Methods: We matched 24 patients in A5170 whose CD4⁺ decline little after ART treatment interruption (mean decline 123 CD4⁺ cells at week 24) by nadir CD4⁺ cell count, with 24 patients who suffered at least a 50% greater decline in CD4⁺ T cells after treatment interruption (mean decline 401 cells at week 24). Peripheral blood mononuclear cell (PBMC) gene expression was assessed at time of treatment interruption and at 24 weeks. Significance Analysis of Microarrays identified differential expression from Affymetrix genechip data. Prediction Analysis of Microarrays identified genes corresponding with differential disease progression. Gene Set Enrichment Analysis identified sets of genes associated with progression at treatment interruption.
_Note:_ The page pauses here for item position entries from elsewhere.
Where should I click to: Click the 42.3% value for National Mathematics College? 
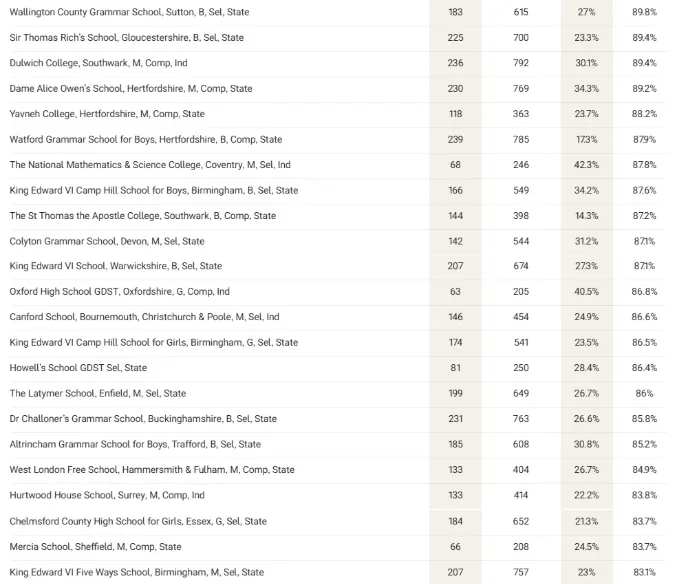coord(587,165)
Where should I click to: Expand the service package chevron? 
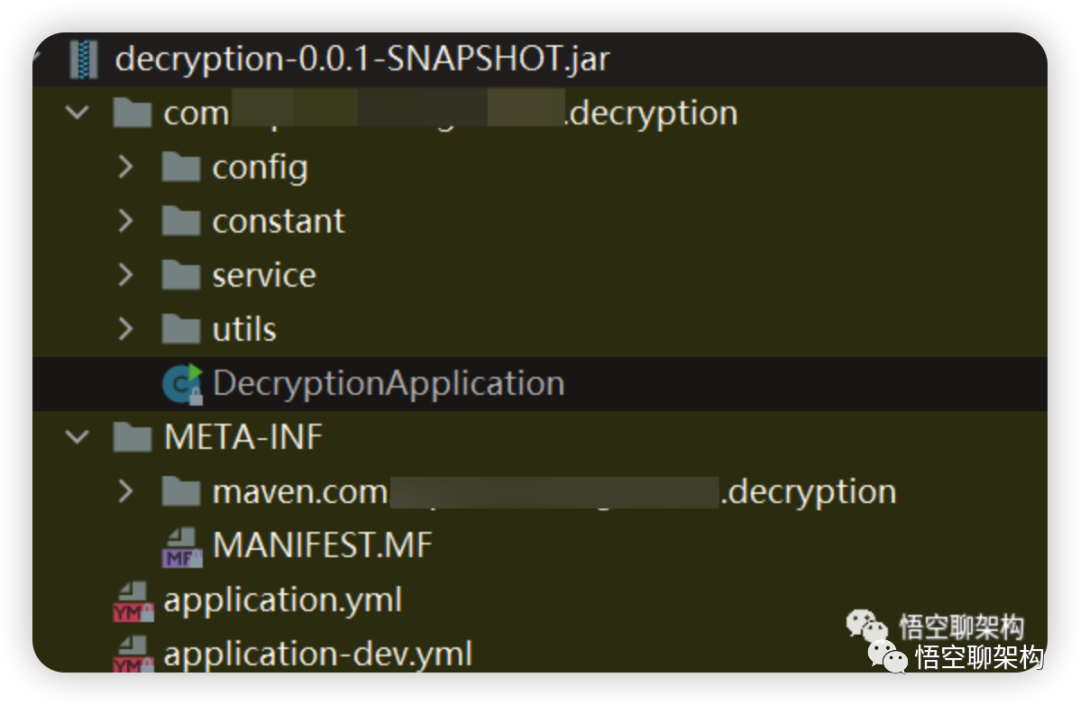click(125, 275)
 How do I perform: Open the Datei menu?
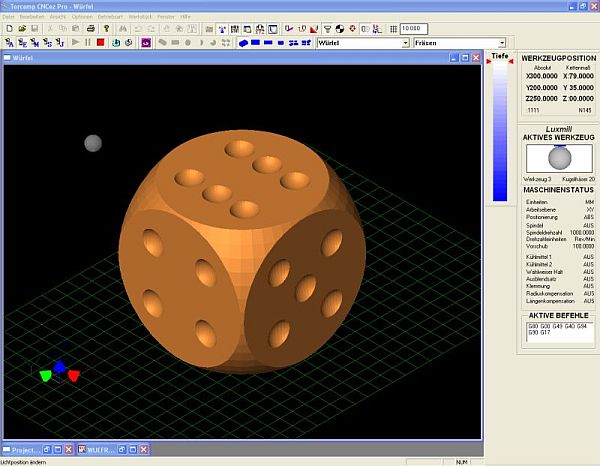(9, 17)
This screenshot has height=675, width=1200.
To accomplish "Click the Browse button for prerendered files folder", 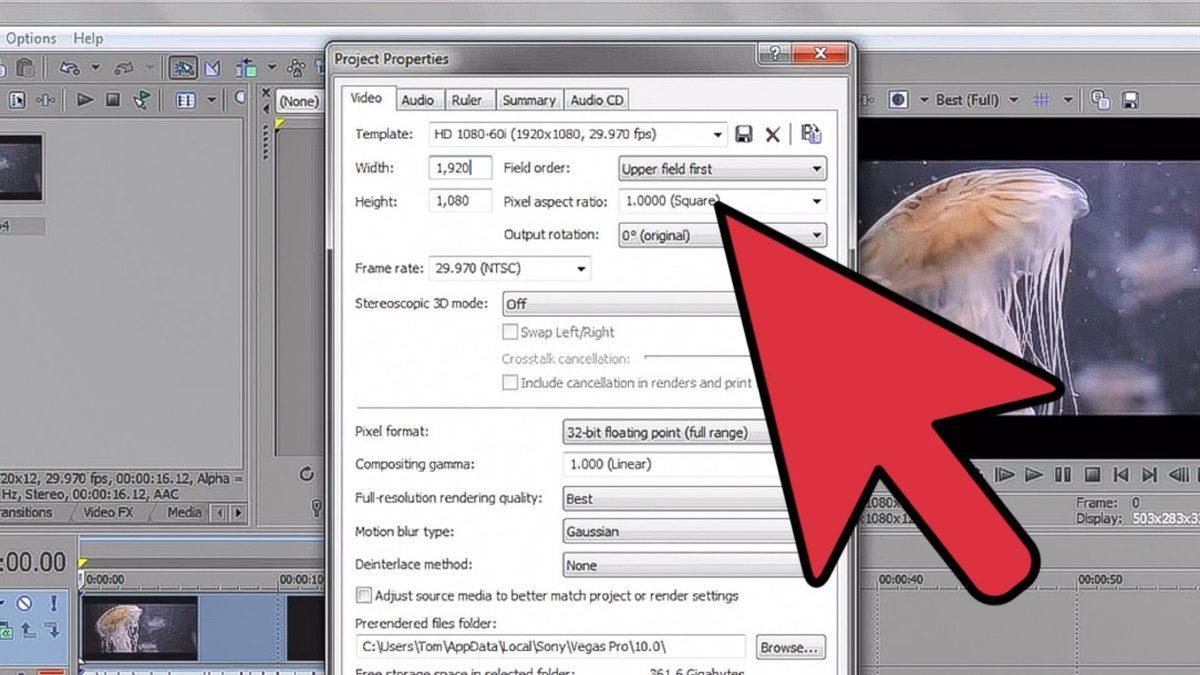I will coord(789,647).
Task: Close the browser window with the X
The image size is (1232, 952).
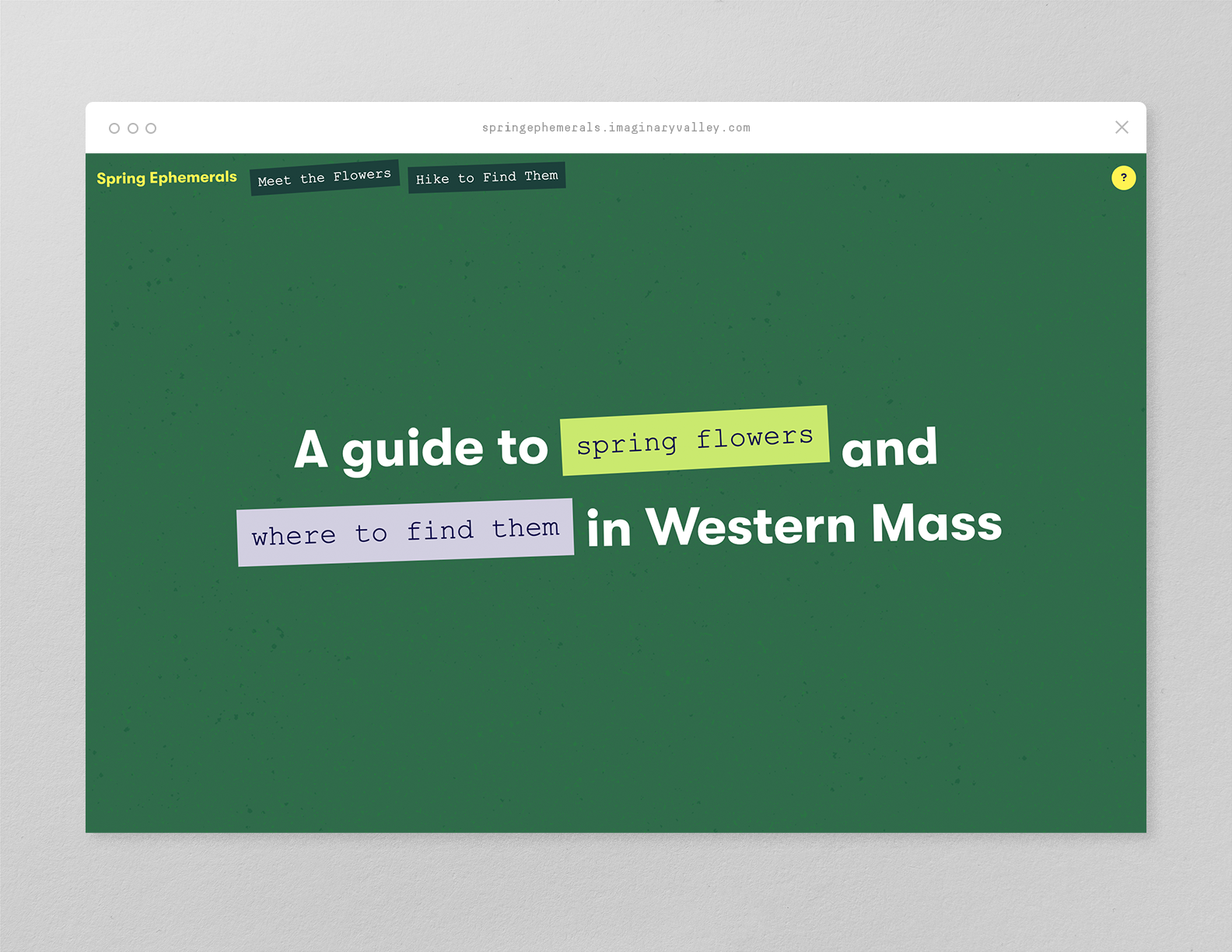Action: 1121,128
Results: Differential gene expression by week 24 was greater in the CD4⁺ depletion group, with up-regulation of 133 genes primarily associated with viral infection, and down-regulation of 208 genes, primarily associated with metabolism. The stable group exhibited up-regulation of 51 genes primarily associated with viral infection and cellular defense. At treatment interruption, a set of 53 genes primarily associated with the regulation of the cell cycle, classified persons destined for stability or CD4⁺ depletion with 81% accuracy. At 24 weeks post treatment interruption a set of 176 genes primarily associated with the regulation of apoptosis and immune response achieved 83% accurate classification. At treatment interruption, Gene Set Enrichment Analysis identified the genes PIK3CA and RAF1 of the Ras signaling pathway as significantly up-regulated in the stable group.
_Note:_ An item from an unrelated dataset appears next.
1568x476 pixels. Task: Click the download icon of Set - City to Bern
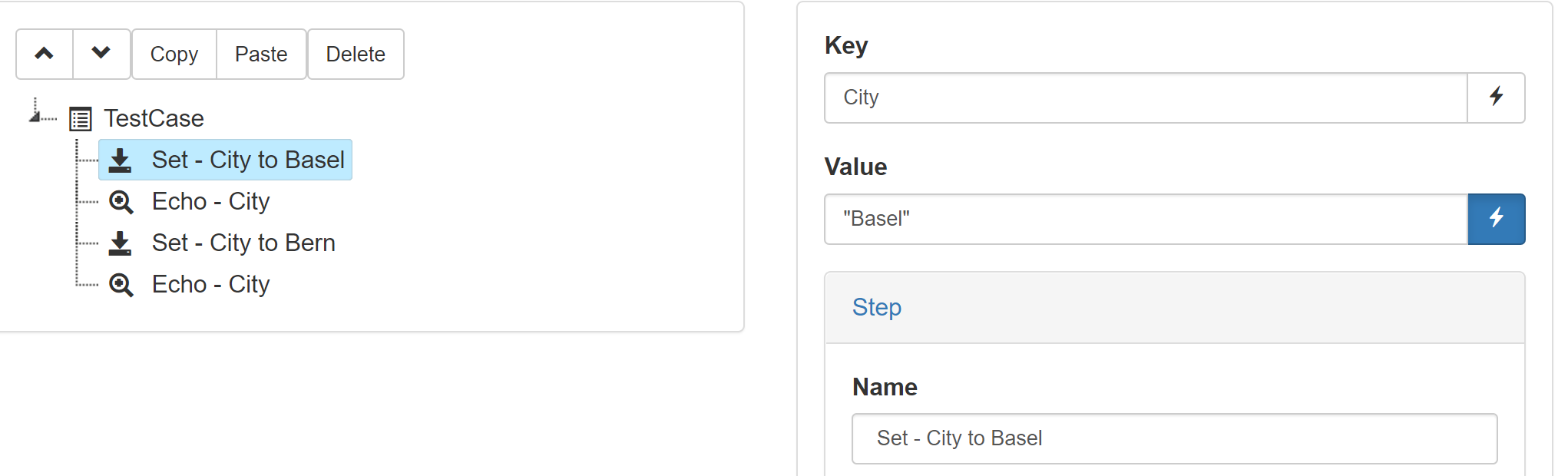[x=120, y=243]
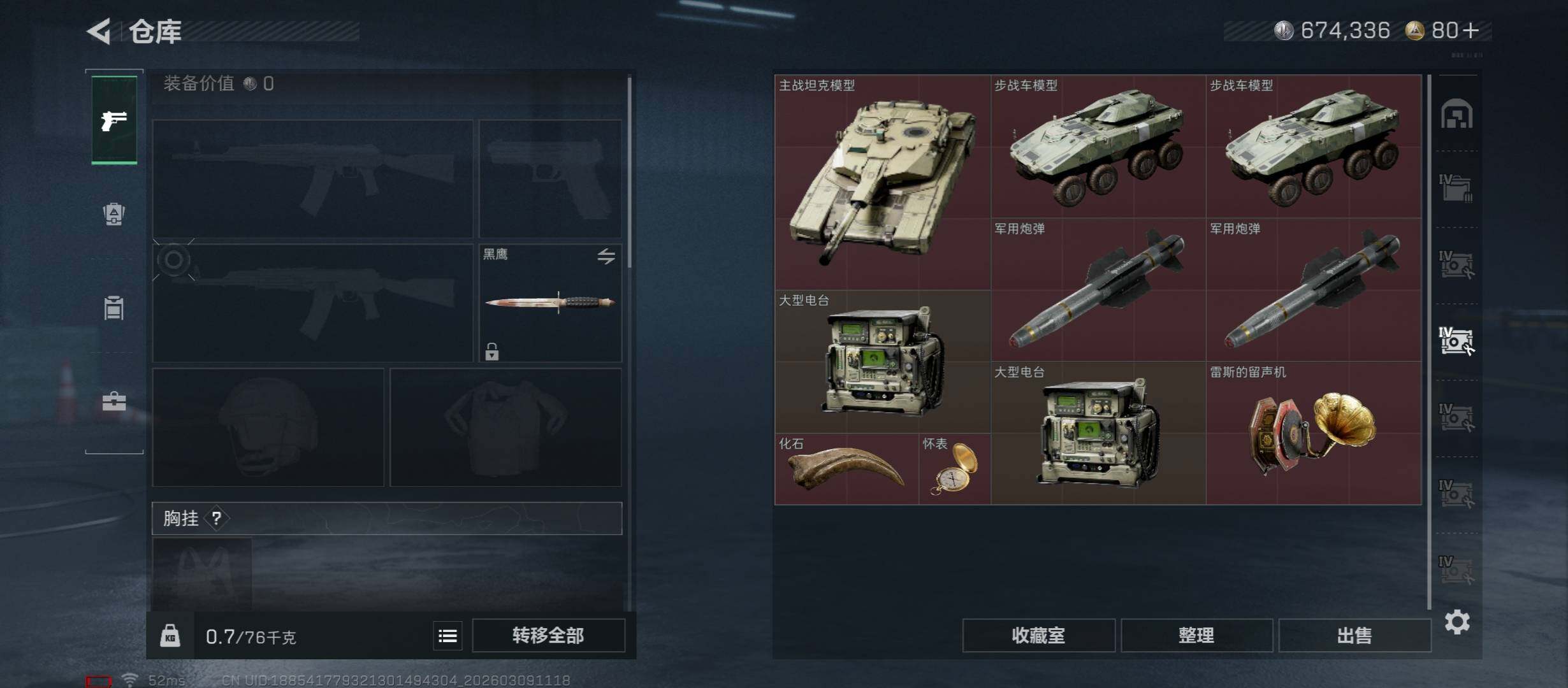Viewport: 1568px width, 688px height.
Task: Open the 收藏室 collection room
Action: point(1038,635)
Conclusions: Up-regulation of genes in the Ras signaling pathway, specifically associated with the down-regulation of apoptosis, is associated with good immunologic outcome in persons stopping ART. Gene expression patterns predictive of CD4⁺ T cell depletion in seropositive patients with immune preservation on ART can be identified prior to treatment interruption, suggesting that host response patterns affect HIV pathogenesis, and might be clinically useful in disease management. Such studies may also help identify host responses that might be modified as a strategy to prevent disease progression.